**WHAT TO WORK ON:**
Return the following lines and nothing else: the one holding "You are a GUI" and all those after it in the records below, unchanged, minus any pictures.

********************

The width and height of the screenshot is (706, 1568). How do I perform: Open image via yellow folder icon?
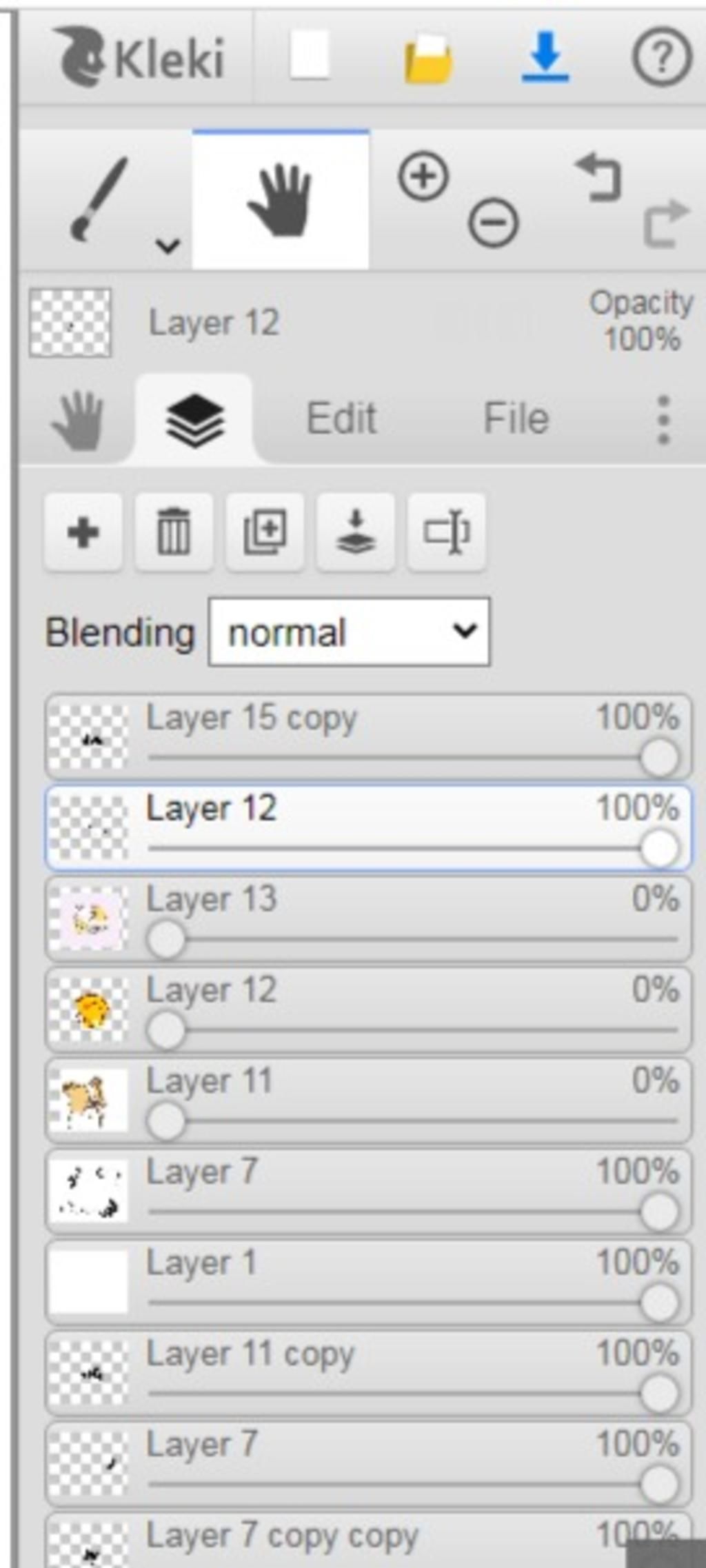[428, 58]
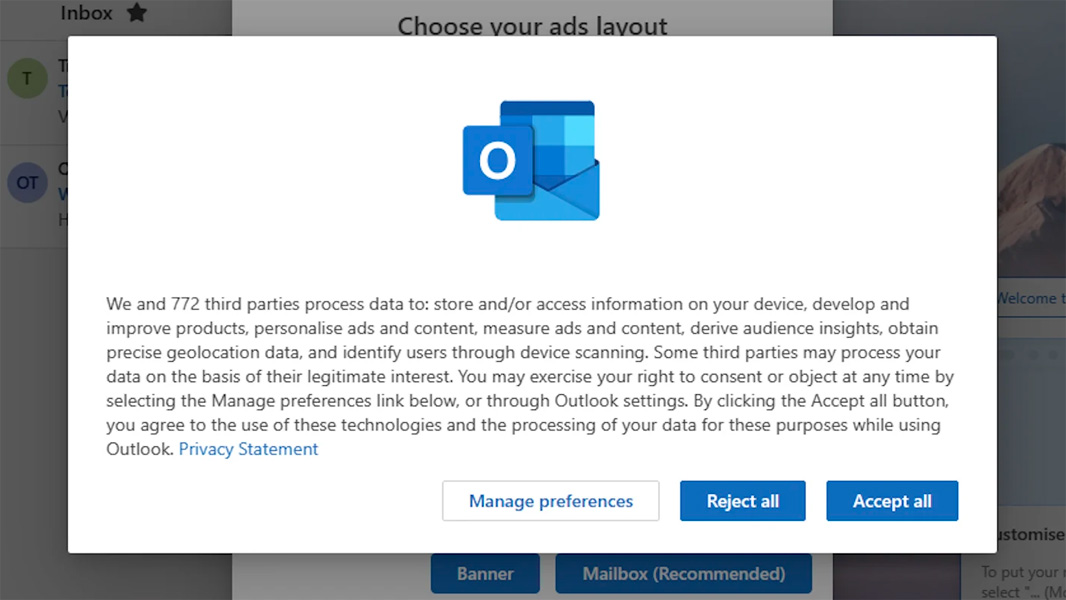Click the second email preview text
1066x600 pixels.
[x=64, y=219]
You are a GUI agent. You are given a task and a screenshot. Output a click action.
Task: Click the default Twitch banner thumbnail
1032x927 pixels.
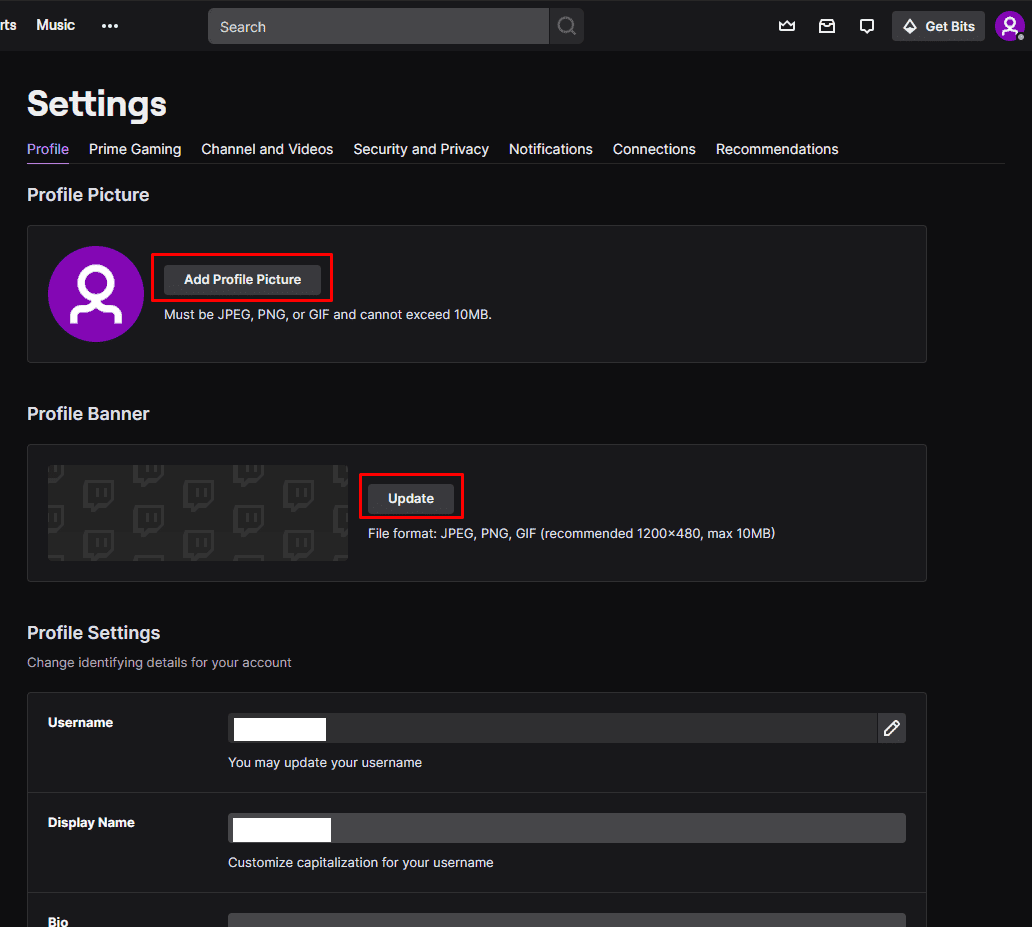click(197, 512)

********************

**ANSWER SECTION:**
You are a GUI agent. You are given a task and a screenshot. Output a click action.
Task: Click the default Twitch banner thumbnail
1032x927 pixels.
click(197, 512)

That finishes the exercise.